あの凄まじい悲鳴をあげたジョットの死体が転がっているわけでもなければ、血が残っているわけでもない。
何も、ないのだ。
「……まあ、驚いたけど上手く逃げ延びたって事もあるのかもしれませんね」
「だよね」
「それより早く行きましょう」
言いながらドーマとイストファは1階層への階段に向かって歩き……カイルもその後をついて歩き、けれど振り返り再度小屋の中を見回す。
何らかの木材で出来た、この2階層「暴食の樹海」で唯一安全とされた小屋。
けれど……本当にそんなものがこのダンジョンに存在するのだろうか?
分からない。
分かったつもりでいても、本当は誰にも分かってはいない。
冒険者ギルドの確定情報も「非常に高い確率でそうである」というだけでしかない。
今日イストファ達が生き残らなければ、ひょっとすると密林の追跡者の情報も、小屋が完全なる安全地帯ではない事も分からないままだったかもしれない。

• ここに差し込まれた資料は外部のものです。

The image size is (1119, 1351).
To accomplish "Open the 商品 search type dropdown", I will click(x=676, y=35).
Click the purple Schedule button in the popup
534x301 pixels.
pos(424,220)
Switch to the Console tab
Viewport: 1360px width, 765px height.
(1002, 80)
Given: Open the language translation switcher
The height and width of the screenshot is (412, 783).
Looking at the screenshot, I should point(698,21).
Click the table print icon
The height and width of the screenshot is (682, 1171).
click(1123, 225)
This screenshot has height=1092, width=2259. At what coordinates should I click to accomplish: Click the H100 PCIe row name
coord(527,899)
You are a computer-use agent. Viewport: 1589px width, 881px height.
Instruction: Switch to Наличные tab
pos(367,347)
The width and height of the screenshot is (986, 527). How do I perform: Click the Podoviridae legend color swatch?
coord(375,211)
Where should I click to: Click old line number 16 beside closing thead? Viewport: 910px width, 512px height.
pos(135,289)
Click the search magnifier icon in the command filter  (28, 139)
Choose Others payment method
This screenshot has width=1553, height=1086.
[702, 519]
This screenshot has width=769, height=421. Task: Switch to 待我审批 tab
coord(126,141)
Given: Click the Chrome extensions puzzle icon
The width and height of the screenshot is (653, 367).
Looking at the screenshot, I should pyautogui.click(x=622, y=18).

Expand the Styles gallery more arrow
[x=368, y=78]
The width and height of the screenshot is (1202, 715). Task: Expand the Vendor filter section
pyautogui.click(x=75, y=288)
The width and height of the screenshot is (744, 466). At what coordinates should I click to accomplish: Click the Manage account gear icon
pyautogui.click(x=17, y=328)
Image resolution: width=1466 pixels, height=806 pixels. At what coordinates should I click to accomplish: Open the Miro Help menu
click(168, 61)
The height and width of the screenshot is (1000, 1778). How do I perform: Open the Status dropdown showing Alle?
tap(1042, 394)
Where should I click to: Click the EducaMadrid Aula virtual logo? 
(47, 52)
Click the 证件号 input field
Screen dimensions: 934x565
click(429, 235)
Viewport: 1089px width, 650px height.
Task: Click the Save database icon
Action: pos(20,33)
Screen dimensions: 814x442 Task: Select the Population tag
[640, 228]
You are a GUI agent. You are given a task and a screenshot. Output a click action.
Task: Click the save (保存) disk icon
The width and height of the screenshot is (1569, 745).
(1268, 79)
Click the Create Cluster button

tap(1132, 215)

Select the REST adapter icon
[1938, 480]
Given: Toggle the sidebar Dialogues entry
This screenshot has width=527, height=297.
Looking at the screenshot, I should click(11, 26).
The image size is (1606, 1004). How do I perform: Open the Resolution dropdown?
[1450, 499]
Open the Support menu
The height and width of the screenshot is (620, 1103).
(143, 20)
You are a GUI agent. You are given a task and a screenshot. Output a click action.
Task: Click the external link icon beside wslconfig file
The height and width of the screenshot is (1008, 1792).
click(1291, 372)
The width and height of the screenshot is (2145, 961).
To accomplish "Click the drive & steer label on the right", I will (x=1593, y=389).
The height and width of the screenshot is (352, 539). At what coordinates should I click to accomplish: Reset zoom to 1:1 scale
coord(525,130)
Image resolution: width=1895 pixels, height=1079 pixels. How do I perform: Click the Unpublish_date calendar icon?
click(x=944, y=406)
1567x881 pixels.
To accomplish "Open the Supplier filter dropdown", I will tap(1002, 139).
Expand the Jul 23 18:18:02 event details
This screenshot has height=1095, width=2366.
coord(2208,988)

そして……そんな場所や事象は、ひょっとするとそこかしこに潜んでいるのかもしれない。
「……ほんっとに怖ぇ場所だな、ダンジョンってのはよ」
そう呟いて、カイルは自分を待っているイストファ達に「悪ぃ、今行く!」と声をかけ一階層への階段へと走っていく。
そして誰も居なくなった小屋の中では、誰が設置したのかも分からない明かりが……ただ静かに、揺らめいていた。